An image of Saint Christine, "Vies de Saints," found here.
Author’s Note: My story is based off of Saint Christine (original story found here). I was inspired by how many of our children’s fairy tales are based on really cruel stories (like how in the original Cinderella, her toes were cut off to fit in the shoes). Christine’s story immediately made me think of Fiona in Shrek. Christine was so beautiful that her father locked her in a tower. She wouldn’t sacrifice to pagan gods, and she argued with her earthly father that God was the only Lord. All of the things that happened to Fiona in my story happened to Christine – and more. I really did try to make this story more friendly. They continued to torture Christine brutally after her father’s death, but I didn’t want to write about anymore, as the methods of torture became increasingly more drastic. The readers will get the gist of her story; it was just important to me to show the lengths that Saint Christine went to in order to hold onto her beliefs and to demonstrate the unbearable strength and bravery it must have taken. I tried to do so by adapting the story into one that we are more familiar with, as many people know Shrek and the fire-breathing dragon! However, in my story, the dragon is evil instead of good (spoiler alert: in Shrek, the dragon helps them escape and ends up married happily-ever-after).
They locked Princess Fiona locked away for her whole life.
How come no suitors ever came to find her, you might ask?? Well, you haven’t met her father.
Everyone knows about the fairytale dragon-who-guarded-Fiona's-castle and Shrek-the-gruesome-yet-loveable-ogre. But what we don’t tell the kids is about what really happened to poor Fiona.
Originally, Princess Fiona was the most sought after woman in the land. The men adored her. However, she only had her eyes on one – her God – and the suitors sacrificed to pagan gods. She devoted herself to God, her heavenly father, and did not want to commit herself to any other man who would take that from her.
Her earthly father did not take this idea so well. When he asked her to come down to host eager suitors, she remained in her room.
“Fiona, I’ll give you one chance. Don’t test me on this,” he warned, calling up the stairs.
“I know my values and my place,” replied Fiona.
The king collected himself and went to find his henchmen.
Soon after, Fiona heard a knock at the door. The first, biggest henchman that the king had was waiting for her.
“Last chance, princess.” He grinned. Fiona looked him straight in the face and said nothing.
To keep the story brief for the younger eyes reading this, the henchman took Fiona deep into the dungeon's abyss and beat her to the point of exhaustion. But not her exhaustion. She was beaten until the gnarliest henchman was so tired that he could not continue.

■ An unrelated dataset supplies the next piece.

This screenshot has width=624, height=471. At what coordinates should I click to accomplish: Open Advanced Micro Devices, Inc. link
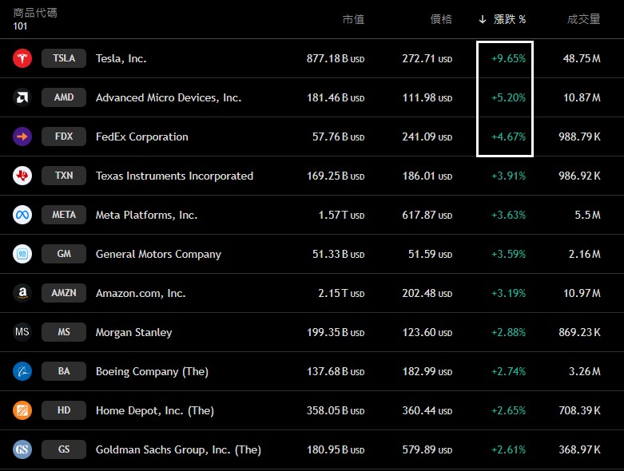tap(168, 97)
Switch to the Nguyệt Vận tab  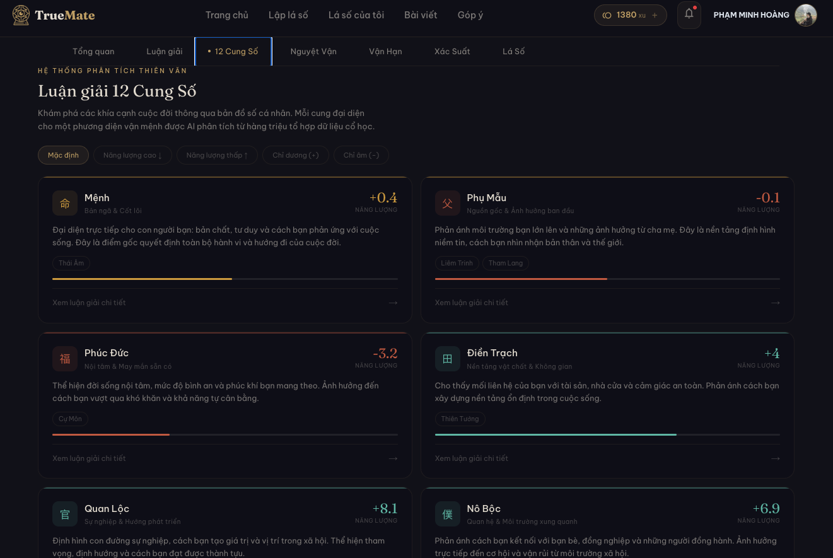(x=313, y=52)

The king sent a messenger down to ask her to come up and rest so that she may marry one of the young men awaiting her.
She spit on him.
The king sent another henchman to her.. and another… and another. Fiona endured the torment of a dozen of his strongest men.

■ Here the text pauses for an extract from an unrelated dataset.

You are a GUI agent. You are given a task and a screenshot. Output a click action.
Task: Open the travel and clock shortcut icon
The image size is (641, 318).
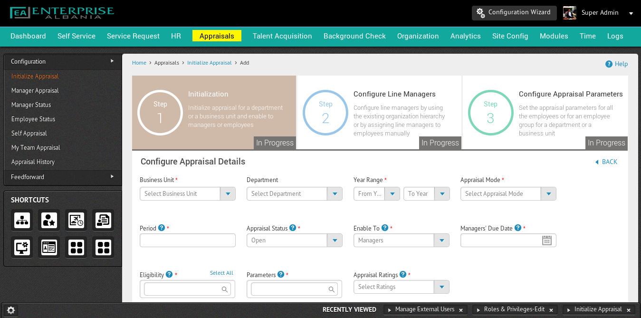pyautogui.click(x=76, y=220)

Afterward, while Fiona was banished into her room, her mother came to visit her.
“Honey, why do you do this? You do not have to believe what those men believe – just play along and act like you do. You will save yourself so much pain,” she begged her only daughter.
“Simply by asking this of me, you do not understand what I believe. My God died for me – he was tortured. I want to honor his sacrifice and show my faith to others. They will know him through me,” she replied.

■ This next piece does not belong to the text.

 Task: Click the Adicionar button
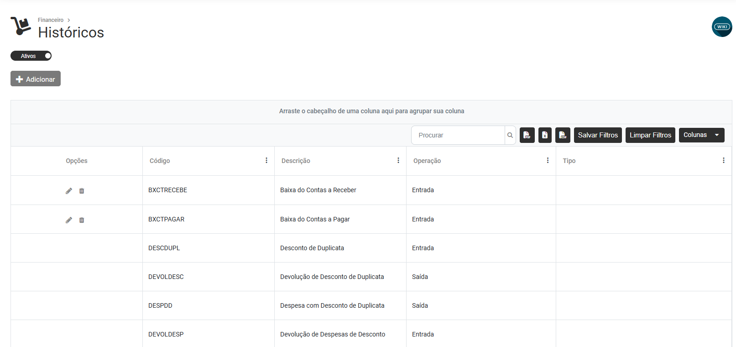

Again, the henchman set about to destroy our princess. They doused Fiona in oil, and as she stood waiting to be burned, the king became the fire-breathing, terrifying dragon of the Shrek stories. If she would not submit to his ways and marry a man who practiced his beliefs, then no other man was going to marry into his bloodline. He used his burning rage and pride to ignite the oiled beam that held Fiona.
The beam went up in smoke as the bystanders screamed and scrambled to move away from the heat. By the works of a miracle, Fiona calmly removed herself from the fire, alive and worshipping her God.
“I’VE HAD IT!!” the king raged, still in his dragon form and storming about as a true beast of legends. “She is a monster. She is disgusting. Tie a stone around her neck and throw her into the sea,” he demanded, shouting to his crew.
Fiona, a true picture of beauty and a warrior, calmly let herself be led to the ocean while four men had to carry the stone that was tied to her slender neck. A boat took her to her soon-to-be watery grave.
She glanced down to the water, then to heaven, and slowly slipped overboard.
No one truly knows what happened next, for no one actually saw him with their own eyes and lived to tell the tale. But everyone knows who it was. Fiona’s God, Jesus, descended into the water and pulled her out, safely delivering her to the land.
Fiona's God brought justice throughout the land, and the rage-fueled fire that replaced the king's heart was extinguished. The next morning, the king was found dead in his chambers. The great dragon was slayed.